## [Document passage]
start

The cost of content is the most basic level of measure in the content management space. If there is one basic measure that library services, the core of content management, should bring to any installation is a reduction in the Cost of Content. By simply calculating the Cost of Content before and after the installation the basic ROI for the deployment begins to be identified. But Cost of Content is also a component of several other calculations, like Content Valuation.
It’s very simple to understand yet very few people have ever tried to calculate this value. The concept is not complex but the question always comes about as to how much time specifically to allocate to each task and what to add together. But the most basic calculation has always been the best for me.
Part of the series Calculating the Return on Investment with ECM.
I like to look at the cost of content as the amount of money spent from the time that content is first created until it is read by any individual through normal distribution channels. What this does is focus on the unique value a content object creates to an organization. It also allows the costs around the way content is consumed to be calculated separately, which is an import part of further analysis which I will cover later.
Cost of Content can easily be stated as:
Cost of Content = (Annual Authoring Costs + Annual Review Costs ) / New Objects per Author
Annual Authoring Costs
One can quickly jump to the thought that authoring costs needs to simply look at the salaries of the entire authoring community. While this may get a rough number it is not entirely accurate. It’s easy to exclude vacations and holidays, but typically the rest of the time is best calculated developing estimations with the authors using polling. It is rare that one can get the “real” hours used to develop documents, but if they are available it’s best to use them.
To most accurately calculate authoring costs, I typically ask the author to break their weeks into percentages based on four categories:
- New Document Authoring (including meetings and research)
- Document Revisions (including meetings and research)
- Reviewing Documents (not authored by the individual)
- Non Document Time (team status meetings, etc.)
Keeping with three categories usually keeps this as a simple task for users without adding to much complexity. I also like to include meetings and research time as this is an important part of the process. It is also common that in future calculations, assuming pre- and post- installation, research time may also decrease.
It is also important not to focus on a single author. Several authors should polled on their opinions of the breakdown. Both junior and senior authors should be used as when available new authors as well.
Another interesting calculation that can be made if this data is collected into several collections is the calculation for System Ramp Time (brining a new user to junior level status). To do this simply collect enough polling data from each group and keep the results separated. But for Cost of Content you should use all numbers.

end

## [To-do list]
1) In the piece on the cost of content, what formula is given for Cost of Content?
2) Copy word for word the stretch of the cost-of-content piece from "It’s very simple" through "best for me.".

## [Supplied data]
start

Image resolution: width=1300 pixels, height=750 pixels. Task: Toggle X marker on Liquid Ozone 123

end
start

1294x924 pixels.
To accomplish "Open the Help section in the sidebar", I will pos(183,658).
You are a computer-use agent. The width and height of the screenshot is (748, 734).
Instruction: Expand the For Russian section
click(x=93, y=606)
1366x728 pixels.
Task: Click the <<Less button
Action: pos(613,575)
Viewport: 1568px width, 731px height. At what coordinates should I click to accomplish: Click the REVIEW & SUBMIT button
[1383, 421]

end

## [Per-task answers]
1) Cost of Content = (Annual Authoring Costs + Annual Review Costs) / New Objects per Author

2)
It’s very simple to understand yet very few people have ever tried to calculate this value. The concept is not complex but the question always comes about as to how much time specifically to allocate to each task and what to add together. But the most basic calculation has always been the best for me.